I remember the day Fox News invaded our apartment building trying to comer Sharif. Our gathering of neighbors in the sukkah dinner where the Park 51 issue dominated our discussion, sometimes tense. And participating in an interfaith event at Park 51, surrounded by security and chanting protesters. The police shut down the street. He was happy to greet me as a neighbor, glad that I was there.
And I remember the day, a few weeks ago, while Sharif was on Hajj, Rebekah his wife just stopped in West-Park to see what the church was like inside. Raised Catholic and converted to Islam, she is a quietly strong and deeply spiritual woman. As I explained the history of the sanctuary, she said, I was raised a Christian. This has brought me closer to God. And it is the same God. She said she would like to come back sometime.
Park 51 was not at Ground Zero and was not a mosque. The dream continues. We have worked with others who want to make it a reality. The vitriolic, threatening response to that vision is itself why such a center, collaborating with other faiths is needed. OK, we need to bring the film to the Center and I need to get Sharif to come with it.
At the church, Danielle is struggling with balcony lights that won’t come on. The people from the memorial service are also expecting a projector to show a DVD. Luckily Marc shows up and piece by piece things come into place.
I stay to make sure everything is OK and slowly begin to understand the service that is taking place. It is in honor of Nomgcobo Beatrice Sangweni, or Sis Gcobs, as she was known. I learn of an amazing woman who had been a member of the African National Congress in South Africa fighting apartheid and forced into exile in the US. Although a college graduate, she worked as a house cleaner in New York City until she could save enough money to get another degree at CUNY and then a masters in Urban Planning. She eventually became the Director of Research Services and Development for the New York City Department of Health. But when democracy triumphed and apartheid came to an end, she returned to South Africa championing womens’ issues and health education and care for her people.

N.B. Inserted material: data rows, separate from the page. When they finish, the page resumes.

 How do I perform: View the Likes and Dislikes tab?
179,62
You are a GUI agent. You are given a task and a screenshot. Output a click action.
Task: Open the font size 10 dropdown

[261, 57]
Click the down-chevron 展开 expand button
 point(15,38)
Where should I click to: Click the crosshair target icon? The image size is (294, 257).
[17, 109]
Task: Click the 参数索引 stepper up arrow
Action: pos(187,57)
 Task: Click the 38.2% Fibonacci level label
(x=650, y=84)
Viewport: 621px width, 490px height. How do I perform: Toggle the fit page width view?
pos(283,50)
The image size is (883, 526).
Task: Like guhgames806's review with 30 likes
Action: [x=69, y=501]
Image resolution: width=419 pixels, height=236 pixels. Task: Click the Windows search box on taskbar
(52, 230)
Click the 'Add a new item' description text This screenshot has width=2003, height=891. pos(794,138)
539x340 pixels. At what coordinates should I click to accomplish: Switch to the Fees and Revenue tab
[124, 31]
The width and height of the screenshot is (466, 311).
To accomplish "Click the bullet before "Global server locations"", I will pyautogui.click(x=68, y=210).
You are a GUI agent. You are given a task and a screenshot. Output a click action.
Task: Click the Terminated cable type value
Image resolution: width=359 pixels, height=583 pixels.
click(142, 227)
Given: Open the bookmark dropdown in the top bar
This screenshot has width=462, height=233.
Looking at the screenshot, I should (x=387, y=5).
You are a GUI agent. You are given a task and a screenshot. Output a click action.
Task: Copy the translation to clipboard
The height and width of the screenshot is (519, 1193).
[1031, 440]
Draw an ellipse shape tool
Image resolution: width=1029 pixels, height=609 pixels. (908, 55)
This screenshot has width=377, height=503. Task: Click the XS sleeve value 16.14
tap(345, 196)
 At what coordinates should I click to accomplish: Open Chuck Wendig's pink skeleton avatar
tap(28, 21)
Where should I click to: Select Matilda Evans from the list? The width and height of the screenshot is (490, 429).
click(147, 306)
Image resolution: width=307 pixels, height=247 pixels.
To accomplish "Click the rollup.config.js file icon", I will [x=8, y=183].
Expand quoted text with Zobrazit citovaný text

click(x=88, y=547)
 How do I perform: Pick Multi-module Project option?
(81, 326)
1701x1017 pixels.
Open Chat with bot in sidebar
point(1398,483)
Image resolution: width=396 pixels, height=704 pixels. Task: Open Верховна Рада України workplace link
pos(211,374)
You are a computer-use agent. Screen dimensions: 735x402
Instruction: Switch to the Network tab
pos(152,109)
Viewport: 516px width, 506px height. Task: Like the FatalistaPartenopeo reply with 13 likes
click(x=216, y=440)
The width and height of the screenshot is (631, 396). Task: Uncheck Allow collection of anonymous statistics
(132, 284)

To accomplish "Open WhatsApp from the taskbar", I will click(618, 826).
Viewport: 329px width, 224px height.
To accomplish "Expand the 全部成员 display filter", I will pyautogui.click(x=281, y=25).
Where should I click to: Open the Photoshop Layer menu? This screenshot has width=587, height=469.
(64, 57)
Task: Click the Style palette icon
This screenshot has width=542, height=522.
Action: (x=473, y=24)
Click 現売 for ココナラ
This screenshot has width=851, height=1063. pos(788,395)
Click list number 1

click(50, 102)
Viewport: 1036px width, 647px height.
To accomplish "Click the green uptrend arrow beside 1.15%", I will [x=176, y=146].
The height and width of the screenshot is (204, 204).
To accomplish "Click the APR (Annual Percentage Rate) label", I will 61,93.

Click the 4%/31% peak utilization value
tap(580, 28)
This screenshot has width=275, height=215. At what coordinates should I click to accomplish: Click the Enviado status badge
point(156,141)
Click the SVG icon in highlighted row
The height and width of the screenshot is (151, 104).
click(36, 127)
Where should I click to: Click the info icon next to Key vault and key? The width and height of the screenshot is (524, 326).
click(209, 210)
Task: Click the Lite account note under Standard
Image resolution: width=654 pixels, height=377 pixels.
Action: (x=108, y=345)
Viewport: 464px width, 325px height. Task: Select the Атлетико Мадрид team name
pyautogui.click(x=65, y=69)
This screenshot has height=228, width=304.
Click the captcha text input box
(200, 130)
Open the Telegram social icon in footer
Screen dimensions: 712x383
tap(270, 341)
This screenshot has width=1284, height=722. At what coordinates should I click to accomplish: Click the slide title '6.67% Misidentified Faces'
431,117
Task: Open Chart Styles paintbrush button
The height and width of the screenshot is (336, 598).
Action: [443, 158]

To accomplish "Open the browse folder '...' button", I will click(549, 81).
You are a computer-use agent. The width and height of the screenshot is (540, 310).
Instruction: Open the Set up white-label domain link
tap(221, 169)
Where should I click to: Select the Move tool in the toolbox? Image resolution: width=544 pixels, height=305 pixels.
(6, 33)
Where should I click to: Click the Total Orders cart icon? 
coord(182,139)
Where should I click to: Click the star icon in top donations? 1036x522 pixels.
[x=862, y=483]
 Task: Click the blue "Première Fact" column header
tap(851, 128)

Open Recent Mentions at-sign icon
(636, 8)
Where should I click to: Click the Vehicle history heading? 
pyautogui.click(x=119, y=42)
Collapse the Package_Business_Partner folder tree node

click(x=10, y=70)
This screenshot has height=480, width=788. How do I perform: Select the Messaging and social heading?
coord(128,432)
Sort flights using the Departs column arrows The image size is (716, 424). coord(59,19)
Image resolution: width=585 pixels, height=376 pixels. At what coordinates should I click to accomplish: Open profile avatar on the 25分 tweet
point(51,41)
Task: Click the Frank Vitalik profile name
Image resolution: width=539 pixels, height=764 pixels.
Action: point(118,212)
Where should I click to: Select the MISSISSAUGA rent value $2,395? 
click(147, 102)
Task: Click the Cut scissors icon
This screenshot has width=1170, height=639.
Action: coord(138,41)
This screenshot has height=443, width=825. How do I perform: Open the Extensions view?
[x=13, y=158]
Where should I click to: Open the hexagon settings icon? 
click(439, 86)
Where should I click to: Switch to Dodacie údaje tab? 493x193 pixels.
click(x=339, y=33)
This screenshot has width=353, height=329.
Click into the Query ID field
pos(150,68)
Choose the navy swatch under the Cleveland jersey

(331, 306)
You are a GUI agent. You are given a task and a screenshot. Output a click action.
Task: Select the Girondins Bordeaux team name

There was a South African choir from Harlem. The South Africa ambassador Baso Sangqu spoke. Musicians played traditional and popular South African music. I looked around the sanctuary. At the people. The sounds. The large South African flags draped on the altar. And reflected on a life I had not known about, a story of compassion, commitment and courage.
Honored that the spirit of this event, too, would become part of West-Park.